The opinion of the court was delivered by
Dunton, J.This case has been treated by the solicitors for the defendant, in their brief, as though in order to grant the orator *242the relief prayed for in his bill of complaint, the deed of May 1, 1866, from Orra Crosby to the defendant, had got to be reformed, so as to make it, in effect, an assignment of a mortgage. But we see no occasion to consider the legal propositions so forcibly presented in their brief by the solicitors for the defendant, as to the reformation of deeds and contracts. We do not see how this question arises in the case. The orator does not claim but that the deed in question was just such a deed as the grantor intended to execute; but he does claim that by virtue of the alleged parol agreement made between Edwards and the defendant, and known to the grantor, prior to the execution of the deed in question, the title thereby acquire'd by the defendant was in the nature of a, mortgage. There are several cases in this state where, by virtue of parol agreements reserving the right of redemption in the grantor, absolute deeds, under certain circumstances, have been treated in equity as mortgages; among which are Campbell v. Worthington, 6 Vt. 448; Baxter v. Willey, 9 Vt. 276; Wright v. Bates, 13 Vt. 341; Hyndman v. Hyndman, 19 Vt. 9; Rich v. Doane, 36 Vt. 125; Hills v. Loomis, 42 Vt. 562. Each case has its peculiar facts and circumstances. As was remarked by Redfield, J., in Hyndman v. Hyndman; supra: “ Oases of this kind will always depend very much upon the determination of the facts. In that particular, one case is not a rule for the determination of any other case, unless the two cases are alike in all particulars, which never occurs.”

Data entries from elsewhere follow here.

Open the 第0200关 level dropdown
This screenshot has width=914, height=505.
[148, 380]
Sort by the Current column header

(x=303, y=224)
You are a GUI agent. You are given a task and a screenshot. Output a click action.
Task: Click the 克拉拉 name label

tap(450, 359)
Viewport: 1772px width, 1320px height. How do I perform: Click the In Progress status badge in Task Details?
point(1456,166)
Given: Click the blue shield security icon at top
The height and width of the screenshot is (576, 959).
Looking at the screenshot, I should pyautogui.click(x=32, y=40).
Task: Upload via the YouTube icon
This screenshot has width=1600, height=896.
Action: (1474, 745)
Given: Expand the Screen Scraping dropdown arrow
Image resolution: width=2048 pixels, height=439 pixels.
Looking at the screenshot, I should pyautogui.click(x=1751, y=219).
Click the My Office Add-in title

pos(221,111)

It is unnecessary for us to consider the other questions raised in this case, and so ably discussed by counsel in their briefs, for we find from the evidence, independent of the decree in the suit of Edwards v. Leavitt, that the alleged agreement between Edwards and the defendant, whereby Edwards was to have the right to redeem the premises in question, was nearly substantially as set forth in the bill of complaint, 'and that Edwards continued in the possession of said premises after the execution and delivery of said deed from Crosby to Leavitt, under an agreement to redeem, and to pay interest on the amount paid by Leavitt to Crosby as the consideration for the deed, in lieu of rent, until forcibly ejected from the premises by the defendant, and that Edwards *243enforced his right in equity to redeem the premises, by suit. It would, therefore, be inequitable for the defendant to prosecute his said suit at law against Orra Crosby’s estate; and the decree of the Court of Chancery perpetually enjoining the same, and also perpetually enjoining the defendant from prosecuting, at law or in equity, said estate upon the covenants in said deed, is affirmed with costs, and the case remanded.